Al tratar de equilibrar el afecto que se siente por un hijo con la calidad y cantidad de los regalos, se crea una cultura hacia lo material y el consumismo con el falso concepto de que si tienen más, serán más felices.

En ocasiones se siente culpa por no poder compartir más tiempo con la familia. Tanto los menores como el resto de la familia lo notan y sienten que les falta algo.
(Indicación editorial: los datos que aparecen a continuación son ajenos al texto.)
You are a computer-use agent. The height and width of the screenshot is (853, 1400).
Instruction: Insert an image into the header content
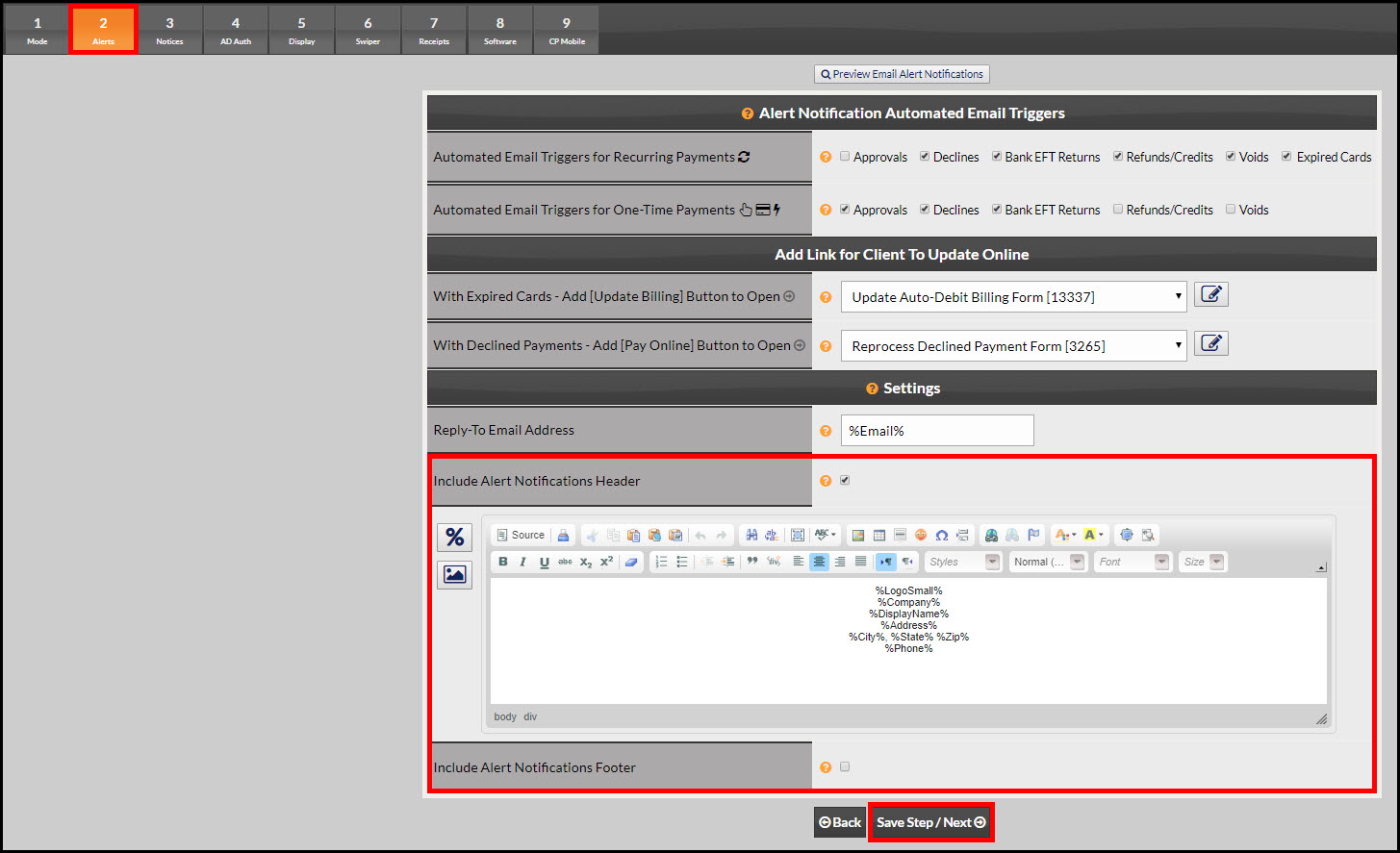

Muchos tratan de llenar ese vacío con dinero u objetos de placer pasajero.

Una razón argumentada es la de darle lo que ellos no tuvieron y el esfuerzo de abolir las carencias del pasado no los hace  más dedicados y comprensivos, pues  a la vez, convierte a esos hijos en débiles e inseguros.

 

Los padres gozan de un gran privilegio compartido, que es el de concebir una vida juntos, y darle formación a una nueva persona.
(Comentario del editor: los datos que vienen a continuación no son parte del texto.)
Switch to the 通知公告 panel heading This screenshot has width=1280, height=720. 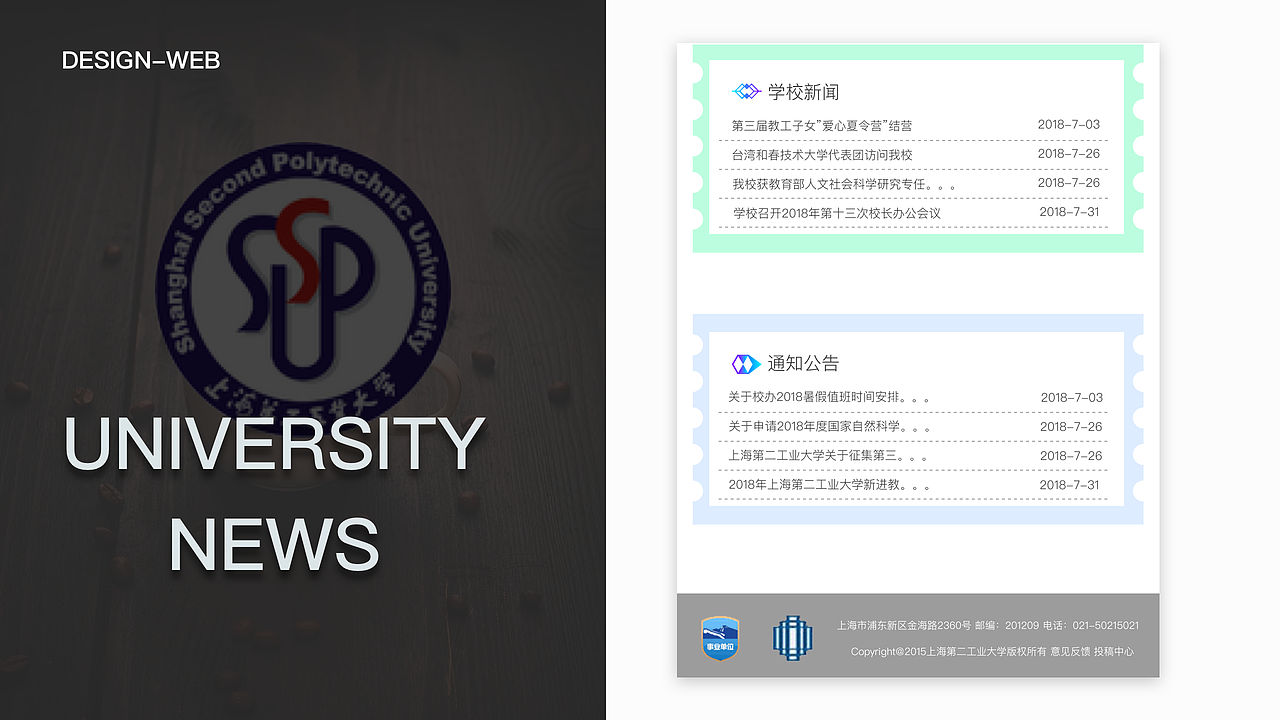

Esta regalía que ofrece la vida tanto a personas como a animales, hay que saberla aprovechar y sembrar en ellos los mejores frutos que son los que vamos a recoger. Pensar siempre que los valores son importantes en su supervivencia.
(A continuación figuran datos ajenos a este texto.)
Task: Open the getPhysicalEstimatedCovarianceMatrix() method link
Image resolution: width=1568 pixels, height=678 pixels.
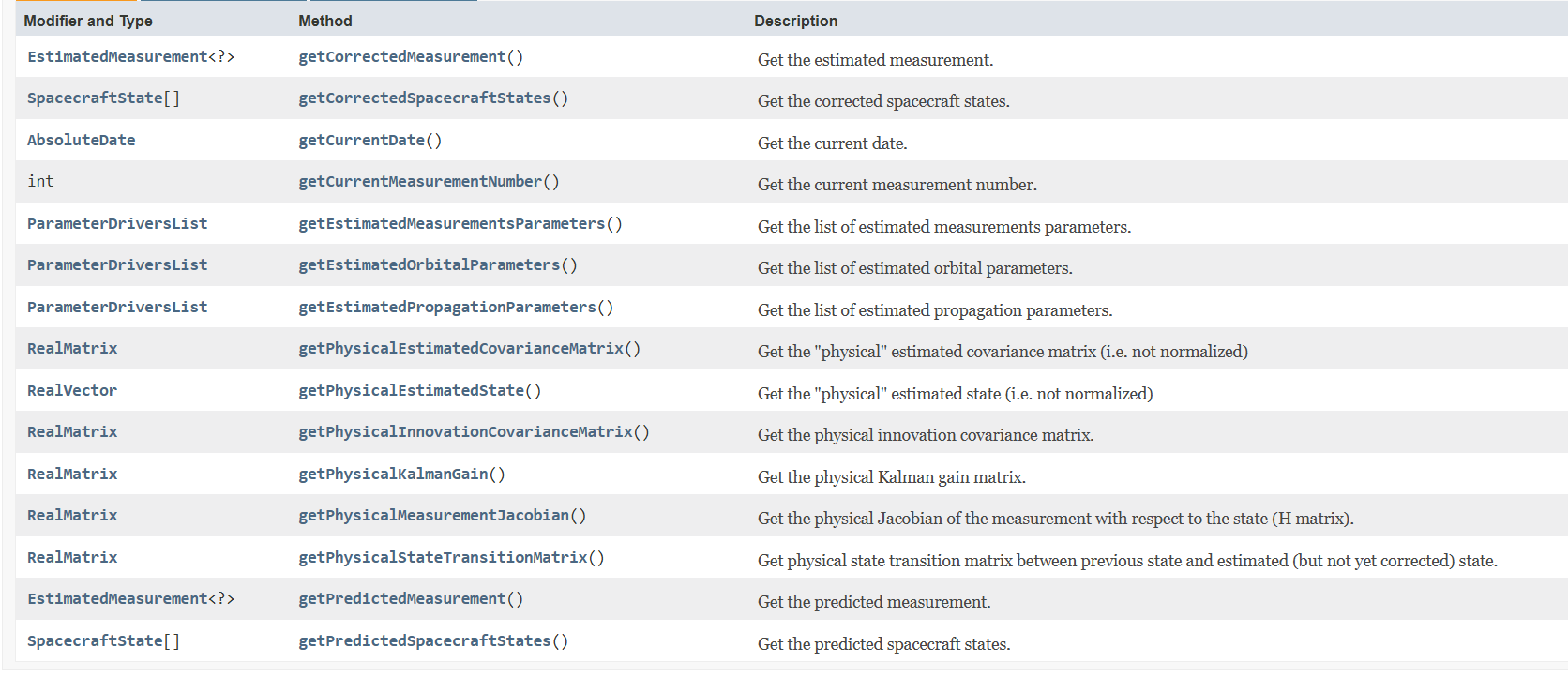Action: (460, 349)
Las personas que alcanzan esta gracia, ponen todo su empeño por desarrollar su mejor papel y ser un buen patrón a seguir por sus hijos, siendo no solo los mejores progenitores sino también los mejores amigos.

Sé siempre perseverante en la educación de tus hijos para que mañana puedas vivir orgulloso del trabajo realizado tanto educativo como de formación moral y el día de mañana ellos también sepan reconocer el valor que tiene gozar de este privilegio.